**DATA EXTRACTS:**
*-*-*

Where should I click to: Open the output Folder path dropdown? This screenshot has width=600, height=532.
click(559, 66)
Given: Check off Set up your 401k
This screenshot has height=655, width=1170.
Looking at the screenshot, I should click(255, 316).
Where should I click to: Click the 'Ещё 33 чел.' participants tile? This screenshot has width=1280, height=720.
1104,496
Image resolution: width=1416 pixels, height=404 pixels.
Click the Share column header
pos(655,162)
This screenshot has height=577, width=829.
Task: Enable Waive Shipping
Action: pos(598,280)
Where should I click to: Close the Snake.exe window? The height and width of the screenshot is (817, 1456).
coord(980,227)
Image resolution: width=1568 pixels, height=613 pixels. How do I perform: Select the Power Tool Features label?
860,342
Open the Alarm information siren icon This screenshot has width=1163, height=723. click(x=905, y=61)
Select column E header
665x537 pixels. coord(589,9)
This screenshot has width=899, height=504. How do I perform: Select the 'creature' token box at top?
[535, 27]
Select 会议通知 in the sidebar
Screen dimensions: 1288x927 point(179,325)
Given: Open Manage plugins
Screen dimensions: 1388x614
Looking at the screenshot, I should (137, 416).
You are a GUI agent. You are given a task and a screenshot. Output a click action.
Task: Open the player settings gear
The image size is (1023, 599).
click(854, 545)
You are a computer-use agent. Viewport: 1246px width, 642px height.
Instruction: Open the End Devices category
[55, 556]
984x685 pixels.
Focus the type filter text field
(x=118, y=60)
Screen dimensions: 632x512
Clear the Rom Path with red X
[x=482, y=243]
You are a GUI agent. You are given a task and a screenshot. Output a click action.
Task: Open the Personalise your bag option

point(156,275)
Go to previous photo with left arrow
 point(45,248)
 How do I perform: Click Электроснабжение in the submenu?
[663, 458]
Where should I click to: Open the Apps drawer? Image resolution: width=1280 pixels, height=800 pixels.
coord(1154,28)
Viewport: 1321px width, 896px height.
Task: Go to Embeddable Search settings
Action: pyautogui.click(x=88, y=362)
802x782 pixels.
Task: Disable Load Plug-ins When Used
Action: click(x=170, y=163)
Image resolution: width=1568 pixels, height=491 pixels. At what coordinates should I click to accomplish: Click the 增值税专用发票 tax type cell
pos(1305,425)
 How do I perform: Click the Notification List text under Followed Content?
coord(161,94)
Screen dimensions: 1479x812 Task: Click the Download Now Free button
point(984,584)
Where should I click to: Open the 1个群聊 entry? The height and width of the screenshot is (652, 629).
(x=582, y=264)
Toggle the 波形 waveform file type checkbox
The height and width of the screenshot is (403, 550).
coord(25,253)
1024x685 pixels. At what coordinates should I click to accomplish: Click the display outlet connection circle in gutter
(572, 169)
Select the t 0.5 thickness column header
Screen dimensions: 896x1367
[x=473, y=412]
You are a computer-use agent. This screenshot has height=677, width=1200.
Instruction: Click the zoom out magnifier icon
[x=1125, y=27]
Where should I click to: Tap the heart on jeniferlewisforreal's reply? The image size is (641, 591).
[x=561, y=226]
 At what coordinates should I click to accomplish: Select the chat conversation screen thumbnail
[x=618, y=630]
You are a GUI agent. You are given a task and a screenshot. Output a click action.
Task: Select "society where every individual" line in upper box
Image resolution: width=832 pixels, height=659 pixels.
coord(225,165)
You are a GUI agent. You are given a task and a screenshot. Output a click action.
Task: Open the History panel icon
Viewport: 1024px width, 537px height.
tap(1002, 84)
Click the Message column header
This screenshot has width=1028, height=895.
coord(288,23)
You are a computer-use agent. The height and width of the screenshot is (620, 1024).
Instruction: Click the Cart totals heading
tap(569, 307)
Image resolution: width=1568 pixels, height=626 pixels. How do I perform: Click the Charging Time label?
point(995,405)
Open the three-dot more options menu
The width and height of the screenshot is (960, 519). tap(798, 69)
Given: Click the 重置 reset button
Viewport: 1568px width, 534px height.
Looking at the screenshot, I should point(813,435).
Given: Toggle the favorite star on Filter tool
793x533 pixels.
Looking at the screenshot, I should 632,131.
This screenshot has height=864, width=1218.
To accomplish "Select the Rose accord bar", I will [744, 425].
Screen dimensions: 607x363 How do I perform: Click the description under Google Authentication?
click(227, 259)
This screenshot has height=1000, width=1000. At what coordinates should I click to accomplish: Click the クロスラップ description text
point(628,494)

*-*-*

**GOAL OF THE EXERCISE:** Please write out all the data above, exactly as it reads.

**ANSWER TO THE EXERCISE:**
Where should I click to: Open the output Folder path dropdown? This screenshot has width=600, height=532.
click(559, 66)
Given: Check off Set up your 401k
This screenshot has height=655, width=1170.
Looking at the screenshot, I should click(255, 316).
Where should I click to: Click the 'Ещё 33 чел.' participants tile? This screenshot has width=1280, height=720.
1104,496
Image resolution: width=1416 pixels, height=404 pixels.
Click the Share column header
pos(655,162)
This screenshot has height=577, width=829.
Task: Enable Waive Shipping
Action: pos(598,280)
Where should I click to: Close the Snake.exe window? The height and width of the screenshot is (817, 1456).
coord(980,227)
Image resolution: width=1568 pixels, height=613 pixels. How do I perform: Select the Power Tool Features label?
860,342
Open the Alarm information siren icon This screenshot has width=1163, height=723. click(x=905, y=61)
Select column E header
665x537 pixels. coord(589,9)
This screenshot has width=899, height=504. How do I perform: Select the 'creature' token box at top?
[535, 27]
Select 会议通知 in the sidebar
Screen dimensions: 1288x927 point(179,325)
Given: Open Manage plugins
Screen dimensions: 1388x614
Looking at the screenshot, I should (137, 416).
You are a GUI agent. You are given a task and a screenshot. Output a click action.
Task: Open the player settings gear
The image size is (1023, 599).
click(854, 545)
You are a computer-use agent. Viewport: 1246px width, 642px height.
Instruction: Open the End Devices category
[55, 556]
984x685 pixels.
Focus the type filter text field
(x=118, y=60)
Screen dimensions: 632x512
Clear the Rom Path with red X
[x=482, y=243]
You are a GUI agent. You are given a task and a screenshot. Output a click action.
Task: Open the Personalise your bag option

point(156,275)
Go to previous photo with left arrow
 point(45,248)
 How do I perform: Click Электроснабжение in the submenu?
[663, 458]
Where should I click to: Open the Apps drawer? Image resolution: width=1280 pixels, height=800 pixels.
coord(1154,28)
Viewport: 1321px width, 896px height.
Task: Go to Embeddable Search settings
Action: pyautogui.click(x=88, y=362)
802x782 pixels.
Task: Disable Load Plug-ins When Used
Action: click(x=170, y=163)
Image resolution: width=1568 pixels, height=491 pixels. At what coordinates should I click to accomplish: Click the 增值税专用发票 tax type cell
pos(1305,425)
 How do I perform: Click the Notification List text under Followed Content?
coord(161,94)
Screen dimensions: 1479x812 Task: Click the Download Now Free button
point(984,584)
Where should I click to: Open the 1个群聊 entry? The height and width of the screenshot is (652, 629).
(x=582, y=264)
Toggle the 波形 waveform file type checkbox
The height and width of the screenshot is (403, 550).
coord(25,253)
1024x685 pixels. At what coordinates should I click to accomplish: Click the display outlet connection circle in gutter
(572, 169)
Select the t 0.5 thickness column header
Screen dimensions: 896x1367
[x=473, y=412]
You are a computer-use agent. This screenshot has height=677, width=1200.
Instruction: Click the zoom out magnifier icon
[x=1125, y=27]
Where should I click to: Tap the heart on jeniferlewisforreal's reply? The image size is (641, 591).
[x=561, y=226]
 At what coordinates should I click to accomplish: Select the chat conversation screen thumbnail
[x=618, y=630]
You are a GUI agent. You are given a task and a screenshot. Output a click action.
Task: Select "society where every individual" line in upper box
Image resolution: width=832 pixels, height=659 pixels.
coord(225,165)
You are a GUI agent. You are given a task and a screenshot. Output a click action.
Task: Open the History panel icon
Viewport: 1024px width, 537px height.
tap(1002, 84)
Click the Message column header
This screenshot has width=1028, height=895.
coord(288,23)
You are a computer-use agent. The height and width of the screenshot is (620, 1024).
Instruction: Click the Cart totals heading
tap(569, 307)
Image resolution: width=1568 pixels, height=626 pixels. How do I perform: Click the Charging Time label?
point(995,405)
Open the three-dot more options menu
The width and height of the screenshot is (960, 519). tap(798, 69)
Given: Click the 重置 reset button
Viewport: 1568px width, 534px height.
Looking at the screenshot, I should point(813,435).
Given: Toggle the favorite star on Filter tool
793x533 pixels.
Looking at the screenshot, I should 632,131.
This screenshot has height=864, width=1218.
To accomplish "Select the Rose accord bar", I will [744, 425].
Screen dimensions: 607x363 How do I perform: Click the description under Google Authentication?
click(227, 259)
This screenshot has height=1000, width=1000. At what coordinates should I click to accomplish: Click the クロスラップ description text
point(628,494)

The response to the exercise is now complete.